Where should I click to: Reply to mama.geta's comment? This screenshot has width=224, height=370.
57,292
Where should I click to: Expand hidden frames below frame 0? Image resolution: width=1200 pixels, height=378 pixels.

...

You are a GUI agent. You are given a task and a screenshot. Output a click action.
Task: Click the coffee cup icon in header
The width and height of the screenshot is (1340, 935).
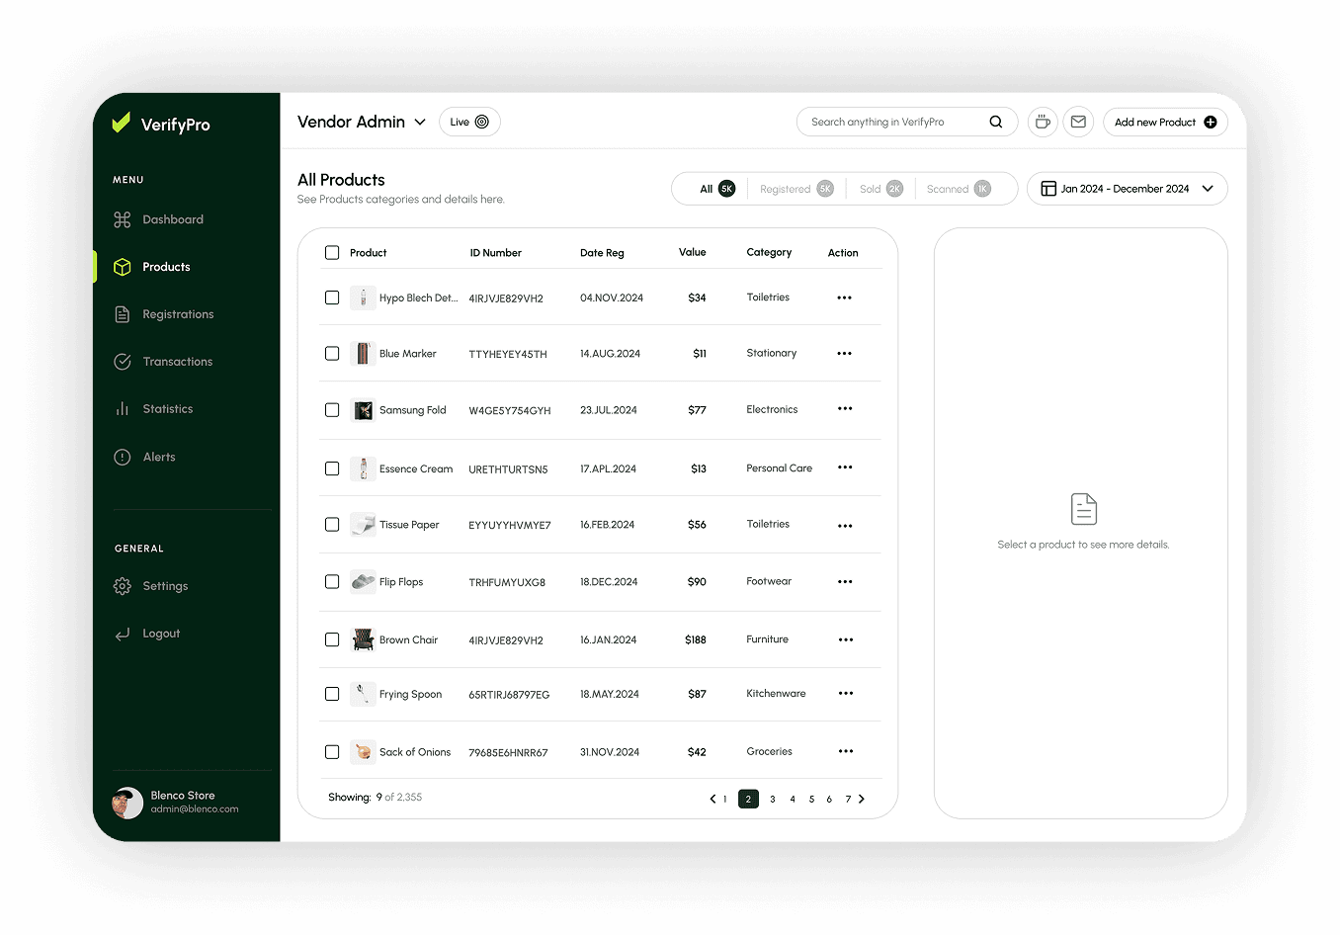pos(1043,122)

→ WHAT THE TASK ASKS
Reproduce the records from the line with "You are a GUI" up to and including the line with "pos(1043,122)", exactly as they appear, leaving the pictures out.

→ ANSWER IN FULL
You are a GUI agent. You are given a task and a screenshot. Output a click action.
Task: Click the coffee cup icon in header
The width and height of the screenshot is (1340, 935).
pos(1043,122)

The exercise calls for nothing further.